▸ **Tarefa proposta 1**: Atualize os registros da linha que contém "This screenshot has width=1759, height=883." até o fim dos registros, substituindo "chat widget icon" por "support button" e mantendo todo o restante inalterado. Omita as imagens na resposta.

▸ **Texto fornecido**:
----------

Ao longo da nossa história, a creche foi considerada como “mal necessário”, ou seja, a solução possível para atender as crianças de 0 a 3 anos, tendo em vista o trabalho da mãe fora do contexto familiar. Tratava-se de um espaço para o cuidado individualizado; especialmente focado na higiene e nas necessidades básicas da criança (alimentação, saúde, sono etc.), geralmente em busca de substituir a atenção materna. Por outro lado, na história do trabalho com bebês e crianças até 3 anos, percebemos uma tendência no sentido de aproximar a educação da instrução, centrada na preparação para a pré-escola, por meio de trabalhos mimeografados ou atividades de prontidão motora (segurar o pincel adequadamente, movimentarem-se da “forma correta” etc.).

O final do século XX inaugura reordenações de princípios. A Constituição de 1988 e a LDB de 1996 garantem o direito das crianças à educação infantil. Em 1998, o Conselho Nacional de Educação (CNE) formula e o Ministério da Educação (MEC) homologa as Diretrizes Curriculares Nacionais, estabelecendo a preocupação com a qualidade do trabalho neste segmento.

 Depois, destaca-se também a publicação do Referencial Curricular Nacional para a Educação Infantil (vols. 1, 2 e 3), situando esta etapa da educação básica como lugar de construção da identidade e da autonomia, baseadas em relacionamentos seguros e aconchegantes. Além disso, a educação infantil deve ser focada no desenvolvimento da ética e da estética.

Mais recentemente, o MEC elaborou, em parceria com os sistemas, os seguintes documentos: Política Nacional de Educação Infantil: pelo direito das crianças de 0 a 6 anos à educação; Parâmetros Básicos de Infraestrutura para Instituições de Educação Infantil e Parâmetros Nacionais de Qualidade para a Educação Infantil. Todos estes documentos estão comprometidos com a garantia de espaços, de rotinas e de relacionamentos seguros e afetuosos com os bebês e com as crianças pequenas.

----------

▸ **Tarefa proposta 2**: Prossiga com o texto sobre a trajetória da educação infantil no Brasil a partir do ponto em que ele termina.

----------

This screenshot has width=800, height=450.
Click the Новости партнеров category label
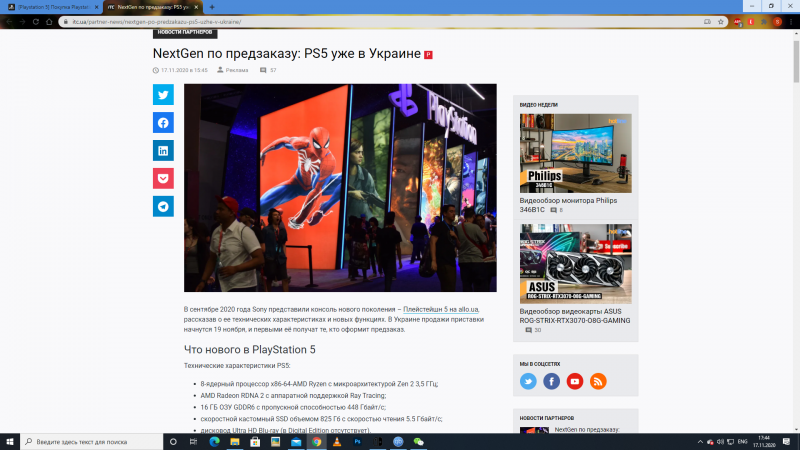pyautogui.click(x=185, y=32)
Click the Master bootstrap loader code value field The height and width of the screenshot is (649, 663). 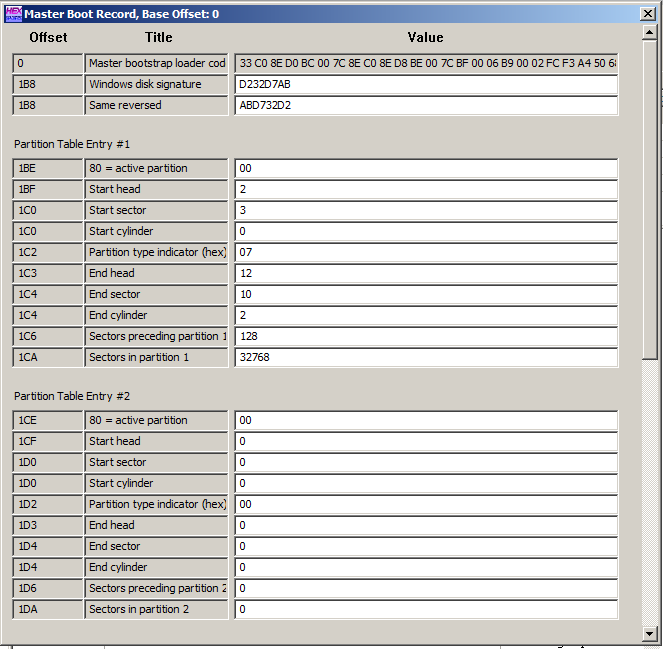[426, 63]
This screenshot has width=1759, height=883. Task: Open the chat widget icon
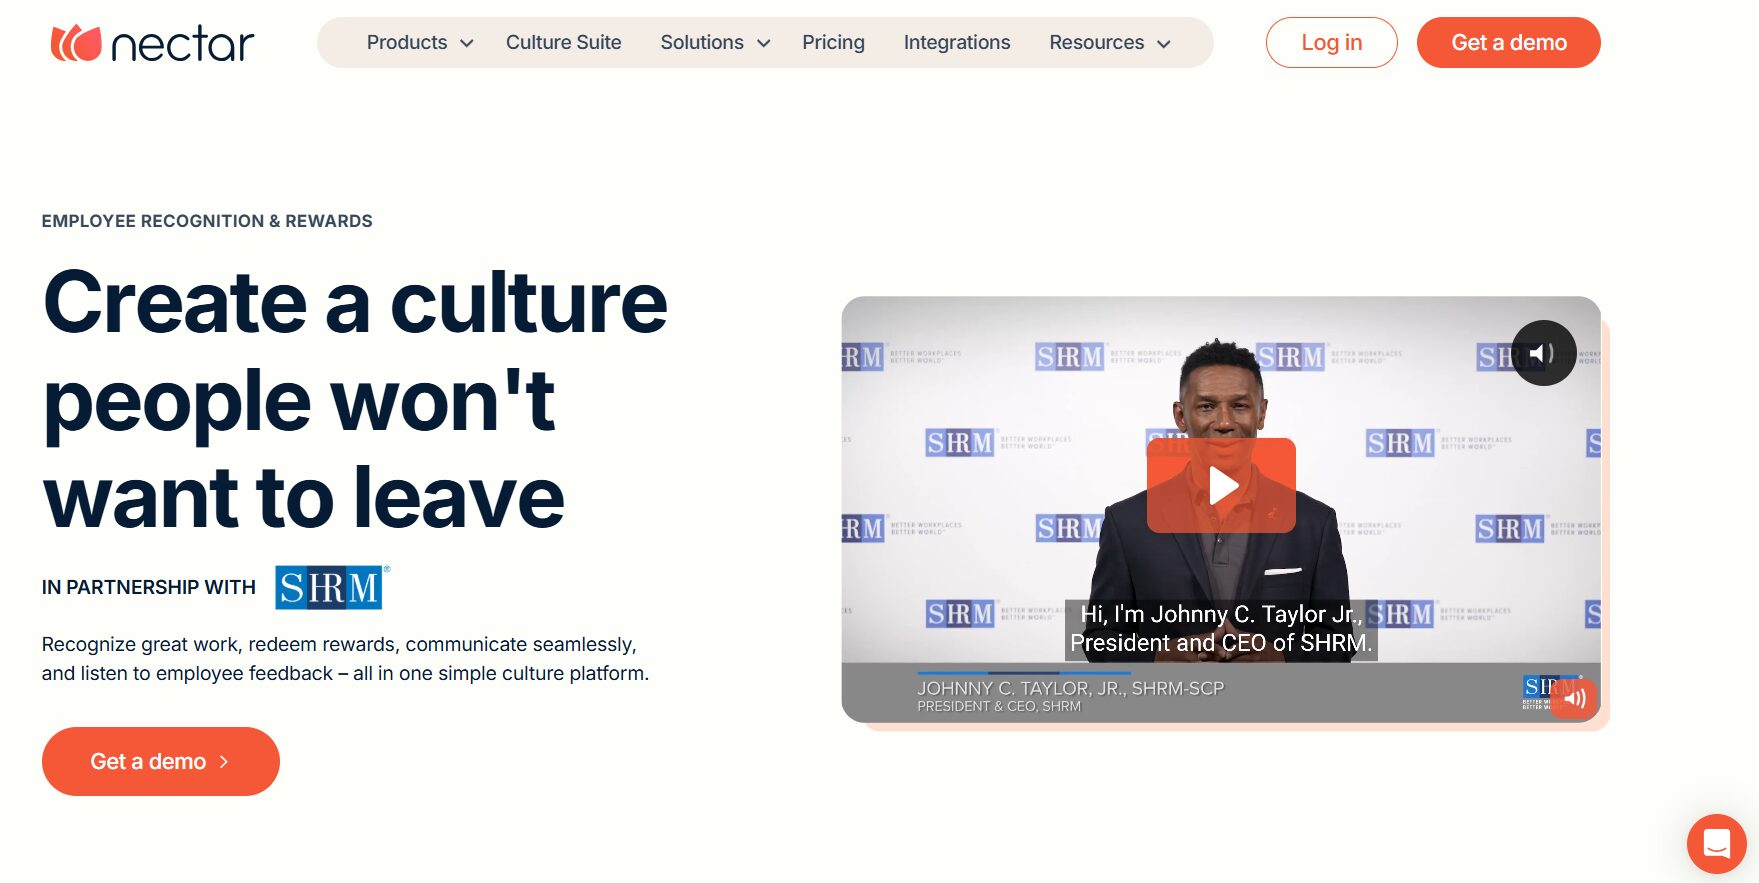[x=1716, y=844]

----------

▸ **Resposta 1**:
This screenshot has width=1759, height=883. Task: Open the support button
[x=1716, y=844]

▸ **Resposta 2**:
Portanto, a partir destas novas perspectivas, o trabalho nas instituições de educação infantil, ao invés de substituir os cuidados maternos ou preparar as crianças para a escola, passa a focalizar a própria criança em seu desenvolvimento presente, nas relações dela com outras crianças e com sua realidade cultural.

No contexto atual, surge a questão: quais são os caminhos concretos na construção destas instituições, especialmente as que atendem bebês e crianças pequenas, como espaços que garantam o direito à brincadeira, ao aconchego, à expressão, dentre outros princípios definidos nos critérios nacionais para um atendimento de qualidade?

Autores do campo da psicologia histórico-cultural, tais como Wallon e Vygotsky contribuem com seus estudos na busca de alternativas para este atendimento. De acordo com os autores, a criança constrói sua singularidade, o seu “eu”, no contato com adultos, com outras crianças, com objetos, palavras e significados que circulam ao seu redor. Elam internaliza as regras sociais e recria essas regras em suas ações.

Por exemplo, se chega perto de um parceiro e arranca um brinquedo da mão dele, está em busca de satisfazer suas necessidades próprias. Quando o adulto aproxima-se e diz “não pode” ou “vamos pedir emprestado”, ingressa a criança em um mundo de regras e de consideração do coletivo. Pouco tempo depois, poderemos vê-la puxar de novo o brinquedo da mão do parceiro e olhar para o adulto, em busca da confirmação da regra, ou ensaiar a expressão “me empresta”, em diferentes situações.

Em um ambiente onde partilhar, trocar e conversar são práticas cotidianas nas quais as crianças se envolvem, provavelmente poderemos notá-las ofertando objetos entre si e experimentando contatos visuais e corporais. Isso coloca o adulto-educador no lugar de mediador do contato da criança com o coletivo e os significados culturalmente dominantes. O desafio é: como ocupar esse lugar, deixando também emergirem os significados (re) criados pelas crianças, os sentidos que ela constrói sobre o mundo?

Bondioli e Mantovani (1998) são autoras italianas que nos ajudam a refletir sobre as peculiaridades dos relacionamentos com bebês e crianças pequenas. Colocam luz sobre o envolvimento da criança pequena em rituais comunicativos, tais como oferta de objetos, imitação, vocalização frente a frente, sincronismo de gestos, circunscrevendo a creche como espaço relacional.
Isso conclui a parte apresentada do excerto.